In their appeal to the executive of Pennsylvania, the Petroleum Producers' Union refer to the conduct of the railroad officials as "inexplicable upon any ordinary hypothesis, or under any known theory of railroad politics."[756] What the railroad managers did, we know; why they did it, has never been judicially demonstrated. One of the earliest intimations of the kind of lubricant used was given by the anti-monopoly leader of the people in the Constitutional Convention of Pennsylvania of 1872, who is now the legal leader of the oil combination. He said: "I am told that discriminations are now made to so great an extent as to be ruinous to certain companies unless the railroad companies' officers are given a bonus. That is the evil under which we labor. I do not know how to cure it, but it must be cured somehow." Again he said: "It is charged—I do not make the charge myself—but it is charged upon a railroad company running through the oil regions that it will not, without delay, transport oil delivered to the railroad station by the various pipe lines unless it is interested in the pipe line.... It is said that whenever a new pipe line is built, it is necessary that somebody connected with the particular railroad company shall be presented with stock in the pipe line; otherwise, it (the railroad company) will not furnish cars without tedious and unnecessary delay. This is a discrimination which should be stopped."[757]
It is plain that the purpose of the discrimination was something more than to shunt the control of the trade—more than "to maintain the business" of the favorite. Ten cents a barrel difference would have done that, for, as the Supreme Court of Ohio pointed out, that alone amounted to a tax of 21 per cent. a year on the capital of the "outsiders."[758] When 10 cents was enough, why was the tax made 22½ cents, 25 cents, 64½ cents up to $1.10?

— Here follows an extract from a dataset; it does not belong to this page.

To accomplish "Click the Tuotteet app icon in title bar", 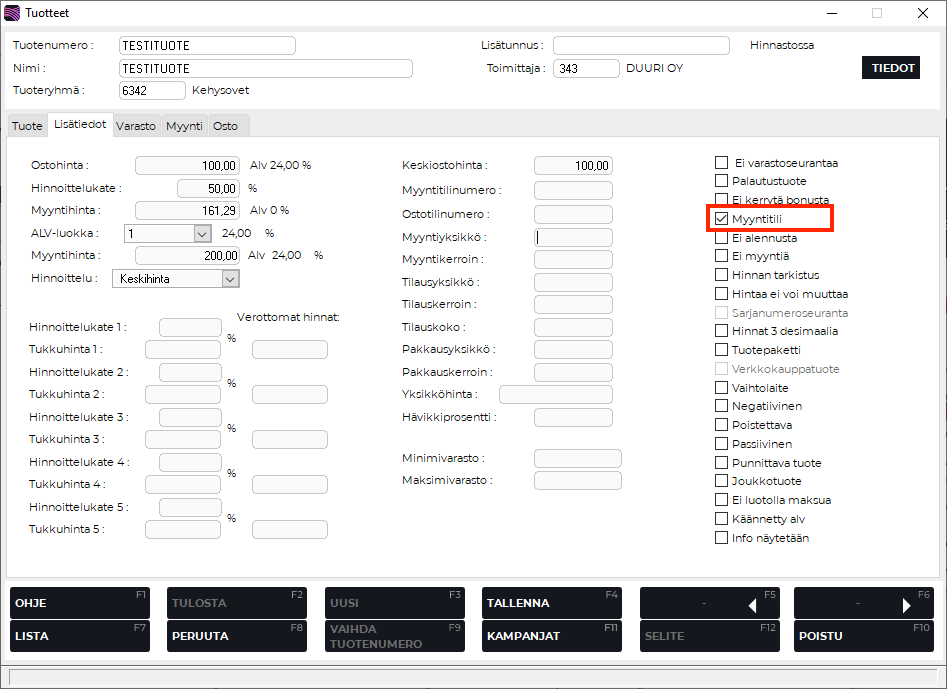I will [x=12, y=13].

Some railroad men are known to have been stockholders in the oil combination. "I think I owned—I guess I had $100,000 in it.... I don't know anything at all about it"—the company—the head of the New York Central admitted.[759] Who were the owners of certain shares of their capital stock these men have always refused to divulge. In giving in court a list of stockholders of one of their corporations one of the officers uncovered only three-quarters of the stock. Who held the other fourth he avowed he could not say, although the stock-book was in his custody.[760] The dividends were paid to the vice-president, and by him handed over to these veiled prophets. There was a similar mystery about the owners of about $2,000,000 of the National Transit stock, the concern which owns and manages the pipe lines. Asked for the names of the owners of this portion, the "secretary" said:
"It is a private matter.... I decline to answer."[761]
The president of this pipe-line branch also refused to give Congress this information.[762] This secrecy will couple itself at once in the mind of the investigator with the charges just quoted, that railroad officials had to be given backsheesh of pipe-line stock before their roads would carry the oil of the pipe lines.